Federal gas tax holiday sees growing support amid pain at the pump
Trump administration's support spurs momentum for legislative proposals
Federal gas tax holiday proposals were making the rounds on Capitol Hill on Monday after President Donald Trump expressed his support for such an effort, with one new bill already introduced in the Senate and intentions for another announced in the House.
Sen. Josh Hawley, R-Mo., said Monday he introduced a still-unnumbered bill to suspend the federal gas tax for three months. Hawley’s measure, dubbed the Gas Tax Suspension Act, would pause the tax for 90 days from enactment with the option for the president to extend the holiday by an additional 90 days. It also would suspend the gas tax on diesel fuel.
“President Trump has proposed to suspend the federal gas tax and he’s exactly right,” Hawley said in a press release. “American workers and families deserve immediate relief and this legislation will do just that.”
In the House, Rep. Anna Paulina Luna, R-Fla., plans to also introduce a bill to “suspend the federal gas tax.”
“American families need this relief on gas prices,” Luna wrote in a post on the social platform X Monday. “My office will be working directly with President Trump to ensure we deliver this win for the American people.”
Details of her plan have not been released.

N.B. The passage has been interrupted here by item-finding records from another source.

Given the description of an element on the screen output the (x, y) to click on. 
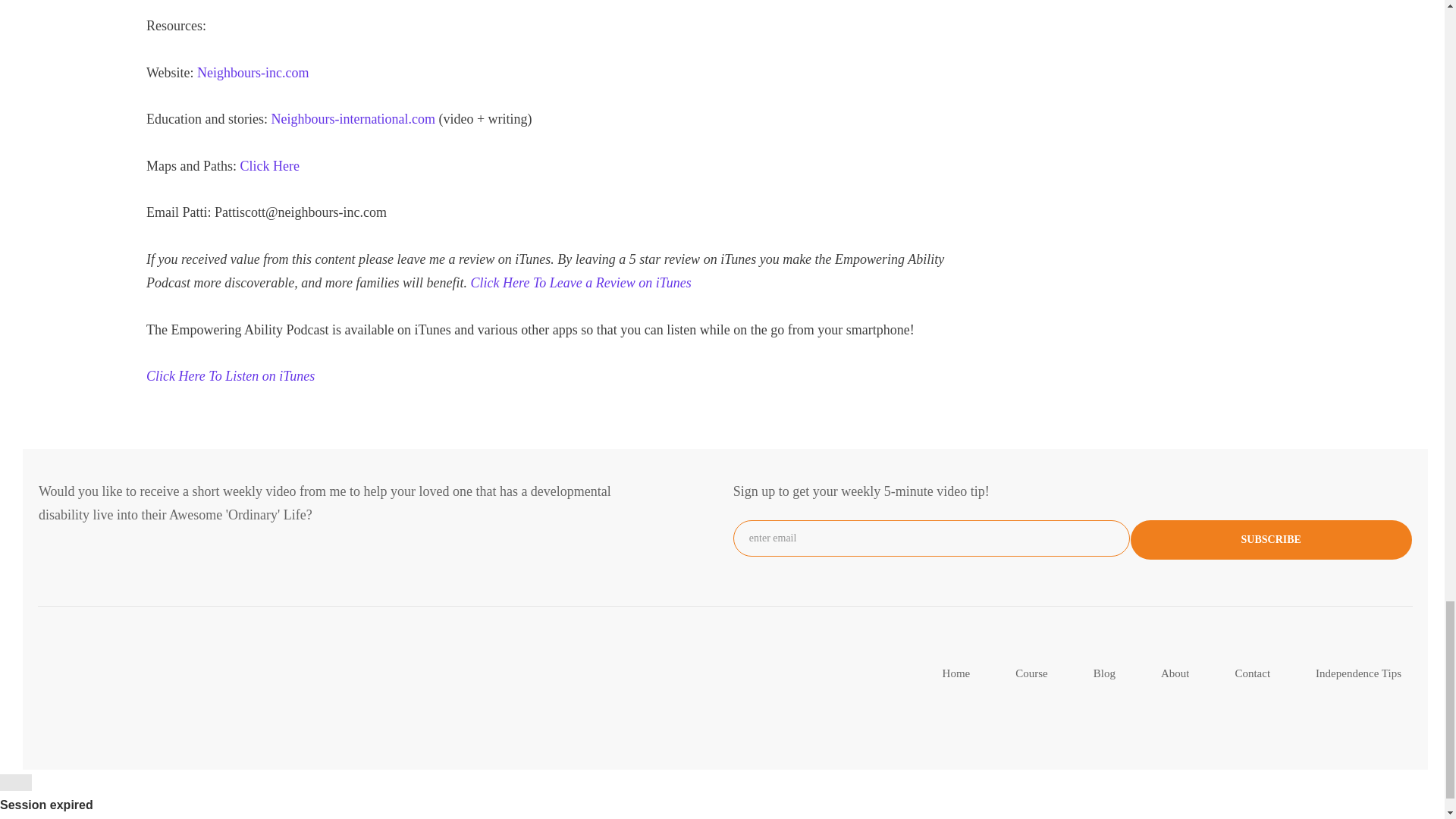
Click Here To Leave a Review on iTunes (580, 282)
Click Here (269, 165)
Neighbours-international.com (354, 118)
Neighbours-inc.com (252, 72)
Click Here To Listen on iTunes (230, 376)
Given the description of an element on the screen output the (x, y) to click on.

The federal tax on gasoline is 18.4 cents per gallon and on diesel is 24.4 cents a gallon.
Since the Iran war started in late February, gas prices have jumped across the country from a national average of about $2.98 per gallon of regular gas to about $4.52 as of Monday morning, according to auto club AAA.
The new attempt at gas tax legislation comes amid growing support from the president for a gas tax pause. Trump told reporters Monday he was in favor of a suspension “until it’s appropriate,” according to the White House press pool.
Energy Secretary Chris Wright kicked off the gas tax conversation Sunday when he suggested on NBC’s “Meet the Press” that the administration was open to a pause on the federal gas tax amid rising prices at the pump.
“We’re open to all ideas, everything has trade-offs, all ideas to lower prices for American consumers and American businesses,” Wright said in response to a question on where the administration stood on the issue.
Several states, including Kentucky, Georgia, Indiana and Utah, have implemented or taken steps toward pauses in their state gas taxes in response to rising prices at the pump.
In early March, shortly after the war started and oil shipments through the Strait of Hormuz slowed to a crawl, Sen. Mark Kelly, D-Ariz., introduced legislation to drop the federal tax on gasoline until Oct. 1, 2026.
Kelly’s bill, co-sponsored by Sen. Richard Blumenthal, D-Conn., also would require the Treasury Department to transfer general funds into the Highway Trust Fund and Leaking Underground Storage Tank Trust Fund to keep those programs, typically paid for through the gas tax, solvent during the suspension. Unlike Hawley’s bill, the Kelly measure would not apply to diesel fuel.
Kelly sponsored similar legislation in 2022 in response to a call from President Joe Biden to lift the gas tax amid price increases induced by the Russia-Ukraine war.
‘Hidden costs’
A pause in the federal gas tax could have unintended consequences.
The Bipartisan Policy Center reported in a recent analysis that if Kelly’s measure or something similar passed, it would come with “hidden costs” by increasing the federal deficit about $12 billion. At the same time, the center found, consumers would see a gas price reduction of only about 10 to 16 cents per gallon, compared with the $1.54 increase since the war began.
The gas tax feeds into the Highway Trust Fund to cover the maintenance on the nation’s roads and bridges, but that fund has already been running a deficit for nearly 20 years.
Supplements for the program are already being discussed as part of negotiations for the upcoming surface transportation reauthorization bill to make the fund solvent before it is depleted. BPC noted in its analysis that depletion is currently expected by fiscal 2028, but a suspension of the gas tax would further accelerate that timeline.
The renewed interest in a gas tax holiday follows other moves the White House has made the last couple of months to ease U.S. gas prices as the war continues to add uncertainty to oil markets.
So far, the administration’s efforts have included a drawdown from the Strategic Petroleum Reserve and revisions of the summer gasoline blending requirements to allow refiners to produce more fuel.
Wright said Sunday that, more recently, the administration has asked refiners to shorten their maintenance timeline this spring to “keep pumping out more products.”
The Energy secretary maintained that prices will go down when “we start to get free flow of traffic through the Straits of Hormuz” but declined to predict when that would happen
Analysis released last month from the Energy Information Administration — DOE’s data arm — suggested that impacts to global oil markets would continue into next year, even if the war had ended in April. Still, EIA said any predictions are “highly contingent” on multiple variables.